__Quoted text__:
★ ★ ★ ★

The C++ hits you! You feel confused.

If you’re reading this post, you’re probably either a beginner intending to learn C++, a veteran keen on flaming my teaching philosophy, or someone searching for the origin of the “The foobar hits you! You feel confused.” Nethack quote. Either way, welcome.

I intended this article as a short introductory meta-note about learning C++. It should give you some elements that can be helpful in understanding C++ books and tutorials. If you’re really keen on doing this, I suggest Thinking in C++ and the C++ FAQ Lite, both of which are freely available online and are quality resources.

And stay away from any tutorials that #include <iostream.h> !

The benefits

Why would someone use C++?

As a project manager: you probably have existing code written in C++ that you can leverage for your project (or C code that you could interface with), costly tools related to C++ that you don’t want to buy again for another language, and you might already have a team of C++ programmers that can work on it—so why choose another language?

As an individual programmer: you might want to be hired by an industry that uses C++ a lot (such as the games industry or front-office investment banking), or it might be the only language you have managed to learn—or the only one you like.

In both cases, you might be constrained to a platform that has no support for other languages you might prefer, or be shoehorned into using a specific language by the project requirements.

The downsides

Why would someone not use C++?

★ ★ ★ ★

__Dataset excerpts__:
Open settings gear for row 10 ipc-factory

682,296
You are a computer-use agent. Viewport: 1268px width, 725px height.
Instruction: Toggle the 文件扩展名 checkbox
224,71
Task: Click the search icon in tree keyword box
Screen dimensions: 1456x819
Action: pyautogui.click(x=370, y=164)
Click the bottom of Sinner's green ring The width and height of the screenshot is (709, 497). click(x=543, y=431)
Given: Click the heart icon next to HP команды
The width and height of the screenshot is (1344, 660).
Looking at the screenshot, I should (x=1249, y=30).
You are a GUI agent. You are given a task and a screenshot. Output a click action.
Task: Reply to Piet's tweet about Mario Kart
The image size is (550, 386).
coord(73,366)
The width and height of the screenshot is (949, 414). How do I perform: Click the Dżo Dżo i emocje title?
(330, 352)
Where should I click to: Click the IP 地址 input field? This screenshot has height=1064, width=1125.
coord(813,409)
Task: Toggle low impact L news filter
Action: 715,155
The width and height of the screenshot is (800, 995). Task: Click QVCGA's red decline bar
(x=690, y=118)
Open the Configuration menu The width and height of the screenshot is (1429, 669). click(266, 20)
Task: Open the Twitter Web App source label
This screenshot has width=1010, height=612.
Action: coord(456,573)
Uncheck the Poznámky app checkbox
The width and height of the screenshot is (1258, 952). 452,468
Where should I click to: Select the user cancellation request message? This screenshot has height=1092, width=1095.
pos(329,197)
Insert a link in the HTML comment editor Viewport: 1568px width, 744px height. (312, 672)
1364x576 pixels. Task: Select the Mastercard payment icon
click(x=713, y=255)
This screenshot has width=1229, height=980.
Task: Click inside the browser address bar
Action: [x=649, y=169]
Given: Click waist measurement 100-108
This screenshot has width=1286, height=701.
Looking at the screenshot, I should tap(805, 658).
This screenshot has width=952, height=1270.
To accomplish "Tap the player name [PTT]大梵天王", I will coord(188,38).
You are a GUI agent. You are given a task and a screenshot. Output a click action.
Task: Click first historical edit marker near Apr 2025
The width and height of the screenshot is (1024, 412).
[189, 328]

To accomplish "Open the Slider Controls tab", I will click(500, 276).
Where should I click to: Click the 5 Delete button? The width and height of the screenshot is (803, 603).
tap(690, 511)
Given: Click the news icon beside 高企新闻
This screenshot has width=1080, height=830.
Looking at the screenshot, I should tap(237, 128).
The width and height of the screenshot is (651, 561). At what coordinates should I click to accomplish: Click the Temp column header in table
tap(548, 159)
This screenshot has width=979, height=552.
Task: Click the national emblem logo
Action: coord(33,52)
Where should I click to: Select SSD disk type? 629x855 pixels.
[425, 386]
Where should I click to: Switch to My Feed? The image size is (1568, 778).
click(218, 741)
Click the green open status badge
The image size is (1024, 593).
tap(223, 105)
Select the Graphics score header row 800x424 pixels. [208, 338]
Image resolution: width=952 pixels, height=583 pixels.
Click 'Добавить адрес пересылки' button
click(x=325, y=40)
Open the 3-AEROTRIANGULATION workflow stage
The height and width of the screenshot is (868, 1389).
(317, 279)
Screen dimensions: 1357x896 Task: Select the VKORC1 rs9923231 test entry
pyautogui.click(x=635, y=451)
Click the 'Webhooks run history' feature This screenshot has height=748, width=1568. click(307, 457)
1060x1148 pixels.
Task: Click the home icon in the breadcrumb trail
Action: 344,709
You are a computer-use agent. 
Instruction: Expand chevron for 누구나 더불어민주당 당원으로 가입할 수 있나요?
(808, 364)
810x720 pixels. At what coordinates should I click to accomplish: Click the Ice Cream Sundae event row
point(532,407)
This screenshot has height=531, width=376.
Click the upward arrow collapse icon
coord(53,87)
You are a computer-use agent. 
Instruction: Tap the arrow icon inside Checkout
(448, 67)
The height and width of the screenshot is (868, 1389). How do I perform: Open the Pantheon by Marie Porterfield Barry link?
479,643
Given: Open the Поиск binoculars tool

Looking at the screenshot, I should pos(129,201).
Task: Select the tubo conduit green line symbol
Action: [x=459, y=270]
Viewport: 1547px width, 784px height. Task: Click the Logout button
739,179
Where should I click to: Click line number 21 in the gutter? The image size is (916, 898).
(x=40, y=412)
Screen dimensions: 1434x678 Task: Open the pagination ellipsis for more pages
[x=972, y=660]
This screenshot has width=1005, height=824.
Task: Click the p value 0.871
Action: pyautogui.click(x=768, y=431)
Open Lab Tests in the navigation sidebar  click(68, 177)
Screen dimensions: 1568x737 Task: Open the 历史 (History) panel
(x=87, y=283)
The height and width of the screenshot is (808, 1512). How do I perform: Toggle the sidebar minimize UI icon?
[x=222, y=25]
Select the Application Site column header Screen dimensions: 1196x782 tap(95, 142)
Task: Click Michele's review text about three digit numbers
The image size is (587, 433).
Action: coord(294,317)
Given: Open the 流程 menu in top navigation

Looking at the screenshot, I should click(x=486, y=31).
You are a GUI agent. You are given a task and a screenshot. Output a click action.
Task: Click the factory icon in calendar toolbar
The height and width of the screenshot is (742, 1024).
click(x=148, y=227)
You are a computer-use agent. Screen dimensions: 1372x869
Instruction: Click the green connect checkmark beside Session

★ ★ ★ ★

__Written problem 1__:
Check each statement against the C++ article and answer yes or no, quoting the exact words that decide it: (a) It recommends Thinking in C++ and the C++ FAQ Lite as free online resources. (b) It says the games industry rarely uses C++. (c) It advises readers to follow tutorials that #include <iostream.h>.
__Written problem 2__:
Write the next few paragraphs of the C++ article, starting after its last line.

__Task output 1__:
(a) Yes: "I suggest Thinking in C++ and the C++ FAQ Lite, both of which are freely available online and are quality resources."
(b) No: "an industry that uses C++ a lot (such as the games industry or front-office investment banking)"
(c) No: "And stay away from any tutorials that #include <iostream.h> !"

__Task output 2__:
It’s dangerous. C++ leaves a huge amount of things undefined, meaning that virtually every large project written in C++ will rely on some specific behavior that is not guaranteed by the language. This leads to unpredictable errors that happen only on certain computers and are extremely difficult to track.

Also, when a part of a C++ program fails, the entire program fails—therefore, if you wish to isolate your program from a subprogram written by someone else, you have to separate them and therefore spend a lot of time on working on communication between the two.

Last but not least, C++ relies on a “the programmer is always right” philosophy. If you cannot be up to the task of always being right, you might want to avoid using C++ on a large scale.

It might be awkward for specific situations. C++ is a general-purpose compiled language, so it certainly does not excel at all tasks. This can be an issue for the programmer himself (text manipulation in C++ lacks all the amenities of PHP and Perl text manipulation), for the organization (the C++ compilation model does not lend itself to short modify-and-test cycles like Lua or Python would) or for the user (no user will install a C++ application to visit a website, but nearly all of them can run JavaScript or ActionScript in their browsers).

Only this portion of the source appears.